Not used to making broad crowd-pleasers, Wright cribs from everybody in an attempt to cobble one together-there's a heap of Luhrmann, a large scoop of Gilliam, a dash of Burton and a sprinkling of Spielberg-but even though it's occasionally interesting to look at, nothing's nothing new to see, and what's inside this concoction is flavourless and undercooked. It would come across as hackery if Wright didn't already have a track record of his own. The disparate, garish aesthetic has no purpose, other than perhaps to act as a distraction, because beneath all the bright colours, bells and whistles lies the exact same tired Chosen One+Fantasy War story Hollywood has been knocking out since the Harry Potter/Lord of the Rings one-two punch at the turn of the century. J.M. Barrie be damned, here Peter Pan is pegged as the Chosen One that The Prophecy foretells will end the long running war between Blackbeard's pirates and the Natives. And also the fairies.

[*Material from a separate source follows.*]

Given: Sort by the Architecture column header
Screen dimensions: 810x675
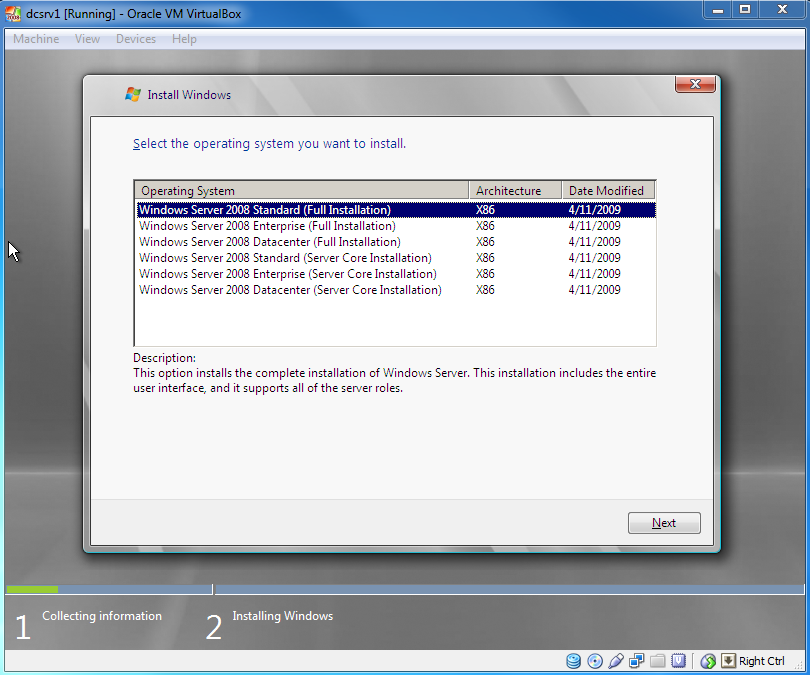Looking at the screenshot, I should [512, 190].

You might be wondering why Blackbeard is the leader of the pirates here and not Captain Hook, but the confusion doesn't end there. Hugh Jackman's Blackbeard and his merry crew aren't much like pirates at all, you'd be more likely to see their silly costumes in the background of a Katy Perry music video than sailing the seven seas. Jackman is dressed more like a conquistador than a pirate and he hunts not for treasure, bur fairy dust, which is actually 'Pixum', a rare mineral that Blackbeard hunts down and uses to live forever. Turning 'never growing up' into the dark motivation of the villain is the clearest sign the film can give that it has no interest in the classic Peter Pan story whatsoever, which is compounded even further by slotting Captain Hook out of the villain role and into an ill-fitting Han Solo archetype, played distressingly badly by Garrett Hedlund.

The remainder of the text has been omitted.